> **REQUIREMENTS**:
Rescale the records from the line with "2025年 (58, 1530)" up to and including the line with "2018年 (58, 1671)". Repeat each of those lines in full, requests included, with every coordinate in the answers multiplied by 0.55 and rounded to a whole number (halves up), and give only those lines.

-- BEGIN DATA FOR PROCESSING --

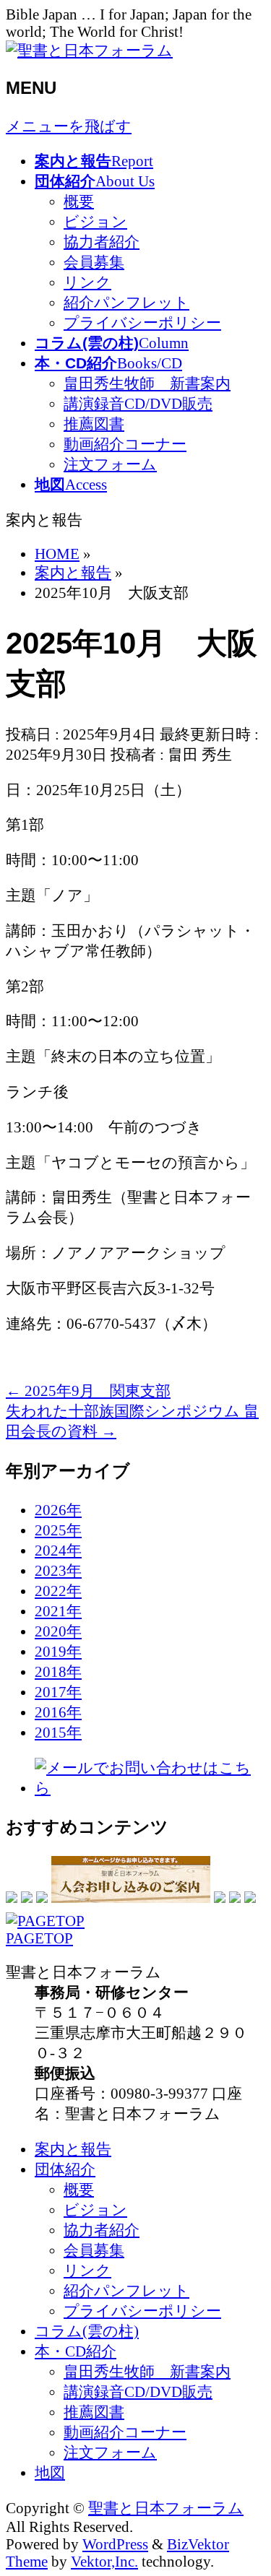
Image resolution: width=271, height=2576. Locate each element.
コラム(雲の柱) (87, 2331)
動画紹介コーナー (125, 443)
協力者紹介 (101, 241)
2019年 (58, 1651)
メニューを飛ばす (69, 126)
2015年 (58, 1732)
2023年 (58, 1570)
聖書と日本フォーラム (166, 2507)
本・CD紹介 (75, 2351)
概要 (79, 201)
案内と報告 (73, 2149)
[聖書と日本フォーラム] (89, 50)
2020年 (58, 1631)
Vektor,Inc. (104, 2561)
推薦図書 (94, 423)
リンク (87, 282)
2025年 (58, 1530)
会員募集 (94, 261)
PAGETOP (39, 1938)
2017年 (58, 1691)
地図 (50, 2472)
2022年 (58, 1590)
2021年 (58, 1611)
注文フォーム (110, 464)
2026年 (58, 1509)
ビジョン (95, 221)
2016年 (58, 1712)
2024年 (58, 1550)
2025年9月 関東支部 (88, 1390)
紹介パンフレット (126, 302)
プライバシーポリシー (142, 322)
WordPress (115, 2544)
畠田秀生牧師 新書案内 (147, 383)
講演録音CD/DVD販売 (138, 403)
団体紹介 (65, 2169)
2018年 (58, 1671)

-- END DATA FOR PROCESSING --
-- BEGIN DATA FOR PROCESSING --

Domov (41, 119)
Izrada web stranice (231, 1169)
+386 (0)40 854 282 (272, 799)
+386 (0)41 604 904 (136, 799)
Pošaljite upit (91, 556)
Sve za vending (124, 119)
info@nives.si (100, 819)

-- END DATA FOR PROCESSING --

> **RESULT BELOW**:
2025年 (32, 842)
会員募集 (52, 144)
PAGETOP (21, 1066)
2017年 (32, 930)
地図 (28, 1360)
2022年 (32, 875)
2021年 (32, 886)
注文フォーム (61, 255)
2026年 (32, 830)
ビジョン (52, 122)
2016年 (32, 942)
2024年 (32, 853)
2025年9月 関東支部 (48, 765)
紹介パンフレット (69, 166)
プライバシーポリシー (78, 177)
WordPress (63, 1399)
畠田秀生牧師 新書案内 (81, 211)
講演録音CD/DVD販売 (76, 222)
団体紹介 (36, 1193)
2018年 (32, 919)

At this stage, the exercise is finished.